Discussion in 'Amps and Cabs [BG]' started by Skeeter1, Dec 19, 2013.

  1. Skeeter1


    Oct 24, 2012
    To -db or not to -dB that IS the question. (damn auto correct)

    While I find that most active basses require the -dB pad to be engaged, I have two basses with active EMGs and unless the battery is fresh I find that they will not push some amps to clip if I forget to turn the -dB on. I usually use the pad as in gigging situations I usually have good FOH and I get adequate stage volume with it on.

    What are your thoughts on this solid state amps and tube. Also I know there is some vintage stuff out there that doesn't have an input pad.
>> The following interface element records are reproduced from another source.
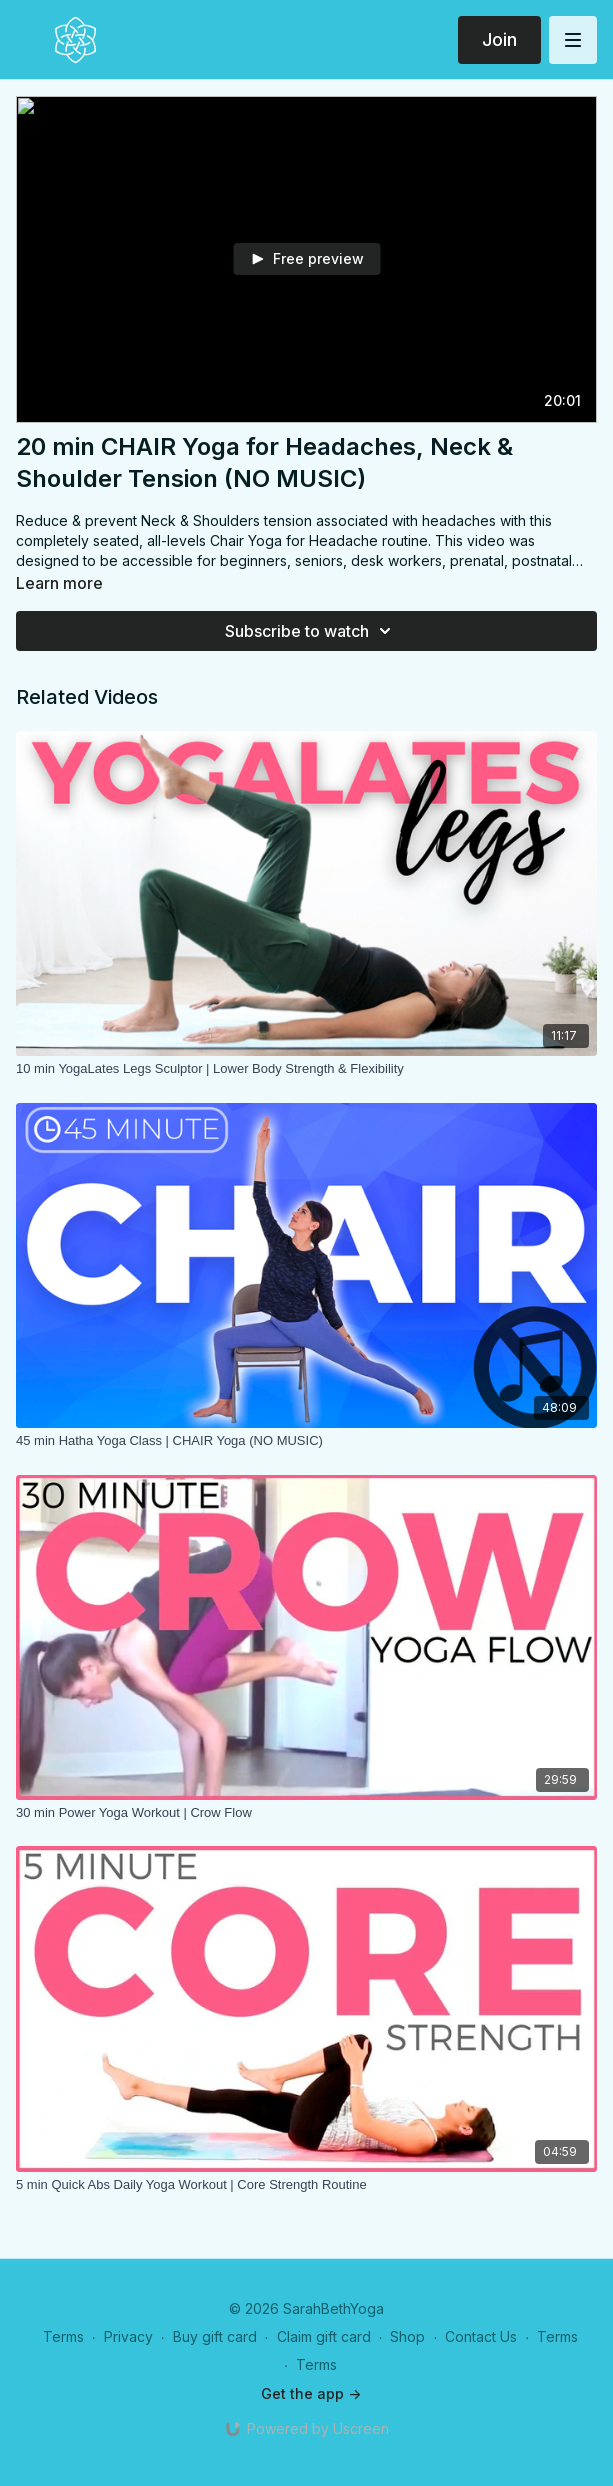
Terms (63, 2336)
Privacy (128, 2336)
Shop (407, 2336)
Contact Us (481, 2336)
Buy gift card (215, 2336)
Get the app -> (311, 2393)
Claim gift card (324, 2336)
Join (499, 39)
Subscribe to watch (311, 631)
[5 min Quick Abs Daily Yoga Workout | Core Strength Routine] (306, 2185)
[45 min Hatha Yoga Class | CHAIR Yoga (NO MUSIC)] (306, 1441)
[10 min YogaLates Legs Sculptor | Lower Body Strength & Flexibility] (306, 1069)
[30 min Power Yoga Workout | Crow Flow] (306, 1813)
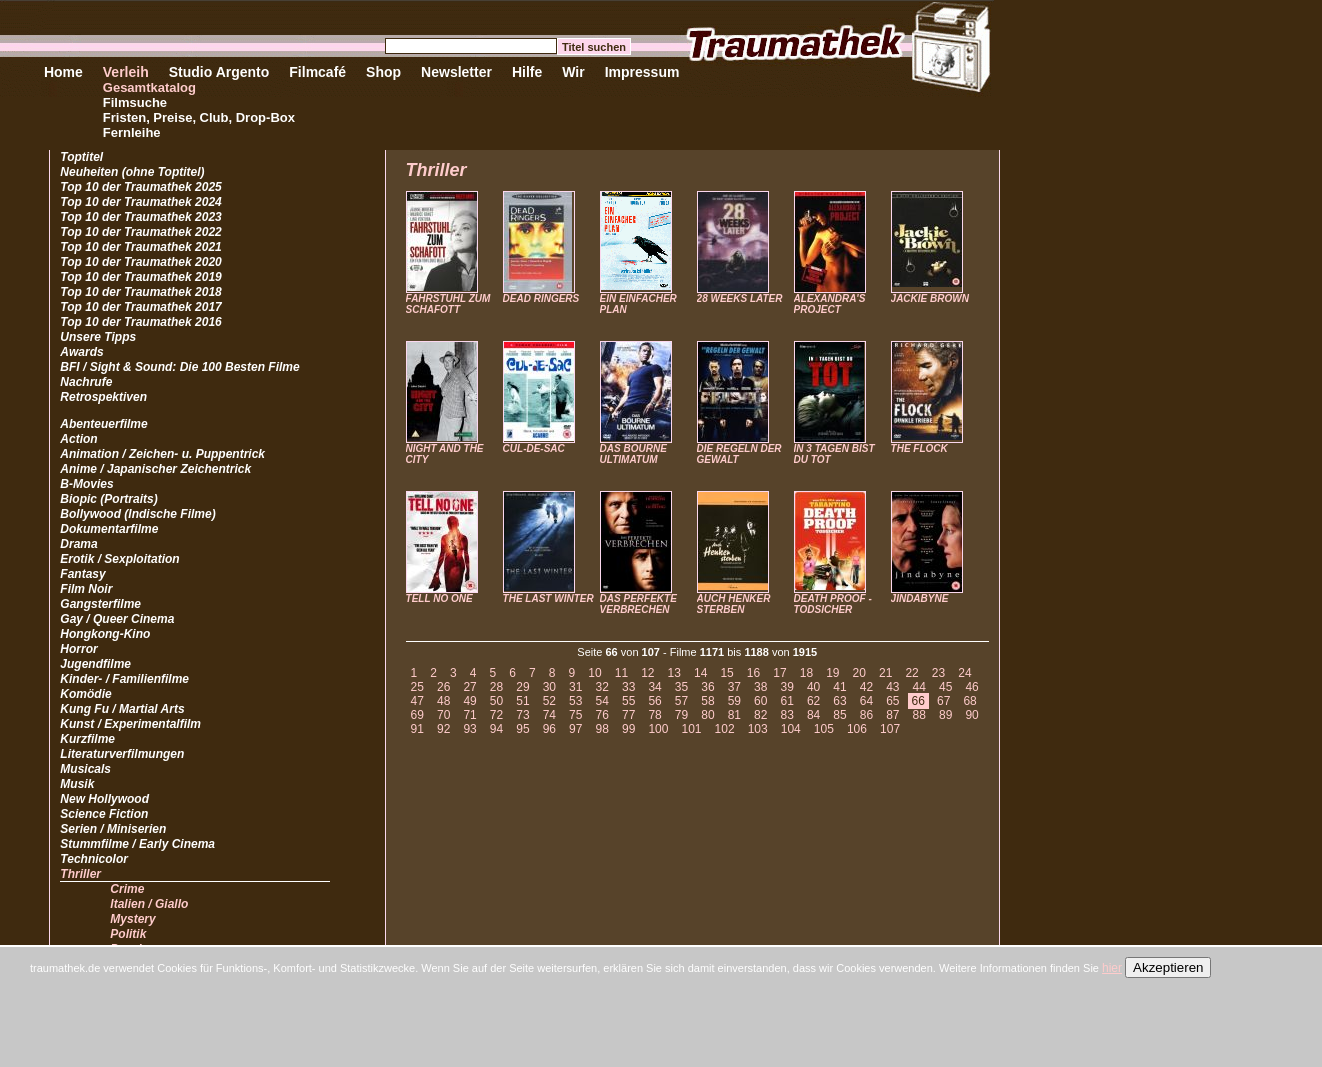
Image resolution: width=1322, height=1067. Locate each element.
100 (658, 729)
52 (549, 701)
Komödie (85, 694)
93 (469, 729)
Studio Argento (219, 72)
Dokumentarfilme (109, 529)
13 (674, 673)
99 (628, 729)
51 (522, 701)
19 (832, 673)
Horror (78, 649)
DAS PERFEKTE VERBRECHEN (638, 604)
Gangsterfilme (100, 604)
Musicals (85, 769)
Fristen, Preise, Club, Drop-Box (199, 117)
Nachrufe (86, 382)
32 (602, 687)
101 (691, 729)
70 (443, 715)
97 (575, 729)
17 (779, 673)
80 (707, 715)
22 (911, 673)
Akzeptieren (1168, 967)
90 (971, 715)
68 (969, 701)
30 (549, 687)
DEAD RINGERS (541, 298)
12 (647, 673)
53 (575, 701)
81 (734, 715)
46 (971, 687)
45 (945, 687)
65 (892, 701)
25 (417, 687)
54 (602, 701)
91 (417, 729)
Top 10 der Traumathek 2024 (140, 202)
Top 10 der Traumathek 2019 (140, 277)
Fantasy (82, 574)
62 (813, 701)
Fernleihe (132, 132)
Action (78, 439)
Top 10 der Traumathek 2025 (140, 187)
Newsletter (456, 72)
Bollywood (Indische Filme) (137, 514)
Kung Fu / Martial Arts (122, 709)
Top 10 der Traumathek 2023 (140, 217)
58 (707, 701)
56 (654, 701)
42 (866, 687)
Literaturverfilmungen (122, 754)
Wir (573, 72)
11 (621, 673)
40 (813, 687)
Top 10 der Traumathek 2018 (140, 292)
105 (824, 729)
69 (417, 715)
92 (443, 729)
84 (813, 715)
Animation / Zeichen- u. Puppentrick (162, 454)
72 (496, 715)
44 (919, 687)
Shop (383, 72)
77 (628, 715)
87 (892, 715)
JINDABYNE (920, 598)
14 (700, 673)
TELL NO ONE (439, 598)
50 (496, 701)
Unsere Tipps (98, 337)
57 (681, 701)
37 (734, 687)
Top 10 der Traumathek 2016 (140, 322)
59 (734, 701)
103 (758, 729)
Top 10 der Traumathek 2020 (140, 262)
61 (786, 701)
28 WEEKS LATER (740, 298)
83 (786, 715)
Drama (78, 544)
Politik (128, 934)
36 (707, 687)
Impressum (642, 72)
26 (443, 687)
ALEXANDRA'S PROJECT (830, 304)
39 (786, 687)
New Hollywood (104, 799)
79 (681, 715)
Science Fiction (104, 814)
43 (892, 687)
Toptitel (81, 157)
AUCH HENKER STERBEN (734, 604)
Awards (81, 352)
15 (726, 673)
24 (964, 673)
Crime (127, 889)
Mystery (132, 919)
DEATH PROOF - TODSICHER (833, 604)
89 (945, 715)
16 (753, 673)
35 (681, 687)
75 (575, 715)
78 (654, 715)
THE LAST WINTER (548, 598)
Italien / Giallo (149, 904)
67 (943, 701)
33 (628, 687)
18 (806, 673)
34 (654, 687)
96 (549, 729)
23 (938, 673)
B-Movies (86, 484)
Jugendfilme (95, 664)
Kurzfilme (87, 739)
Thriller (80, 874)
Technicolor (94, 859)
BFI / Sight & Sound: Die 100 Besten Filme (179, 367)
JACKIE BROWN (930, 298)
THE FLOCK (919, 448)
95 (522, 729)
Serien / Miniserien (113, 829)
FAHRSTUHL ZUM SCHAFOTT (448, 304)
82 (760, 715)
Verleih (126, 72)
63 (839, 701)
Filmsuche (135, 102)
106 (857, 729)
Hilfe (527, 72)
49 (469, 701)
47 (417, 701)
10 (594, 673)
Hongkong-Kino (105, 634)
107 (890, 729)
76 (602, 715)
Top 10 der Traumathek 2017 (140, 307)
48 (443, 701)
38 (760, 687)
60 (760, 701)
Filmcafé (317, 72)
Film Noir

What is your experience with those?
  2. Dave W

    Dave W Supporting Member

    Mar 1, 2007
    White Plains
    I never ever use the input pad and I play active basses almost exclusively.
  3. There is NO need to use the "active" input with active basses.

    In fact, there are MANY passive basses that have a hotter output then actives.
  4. ArtechnikA

    ArtechnikA I endorsed a check once... Gold Supporting Member

    Feb 24, 2013

    The only reasons to pad the input are:
    1) You can actually overdrive your input section into clipping.
    2) You prefer how the amp sounds if it's gained up some.

    So there are 3 variables in the equation:

    Your bass
    Your amp
    Your ears

    Do what sounds good and call it a day.
  5. seamonkey


    Aug 6, 2004
    Open up you bass and see if there's a trim pot inside.
    You can use this to match levels with the first thing in your signal chain.
  6. JimmyM


    Apr 11, 2005
    Apopka, FL
    Endorsing: Ampeg Amps, EMG Pickups
    I've been using actives and high output passive basses on and off for close to 30 years, and the number of times I've needed to engage the active cut is 0.
  7. Calebmundy


    Apr 5, 2007
    Yeah I have never used a pad on an amp with any combination of amps and basses.
  8. Skeeter1


    Oct 24, 2012
    That was my perspective too but then I encountered the Music Man bass and seems like I start to clip every SS amp I plug into. Maybe I need experiment more with the Pre-amp. Coming to the conclusion I'm more of a one tone pot kind of guy.
  9. will33


    May 22, 2006
    For whatever reason, to my ear, using the input pad instead of just turning the gain down has taken "something" away from the tone in every amp I've ever had. Never been able to figure out just what it is, but it's always seemed like something was lacking other than just having lower volume. That's happened with every bass and every amp which adds up to quite a few from a handful of different companies and I still don't know what it is, but I just turn the gain down instead.

    The only times I've ever used the pad was when pressing an amp into service for something it wasn't made for, like running a hot output from a keyboard into the front end of a bass amp to be able to use the preamp and eq on it. Been a couple times there where there wasn't any useable range of control in the volume knob at all without using the pad....otherwise, I never use them.
  10. will33


    May 22, 2006
    Your active might have a trim pot/screw on the circuit board inside the control cavity you could adjust to lower the output a little if need be.
  11. BassmanPaul

    BassmanPaul Gold Supporting Member

    Aug 25, 2007
    Toronto Ontario Canada
    i never use the "active" circuitry at any time. I've never had an issue with overdriving the amp's input.

    Edit: If the OP is having problems turn the volume on the bass down.
  12. Same as Will with my Trace, active bases only need the input backing off full, but my EUB sounds more natural backing off at the instrument instead.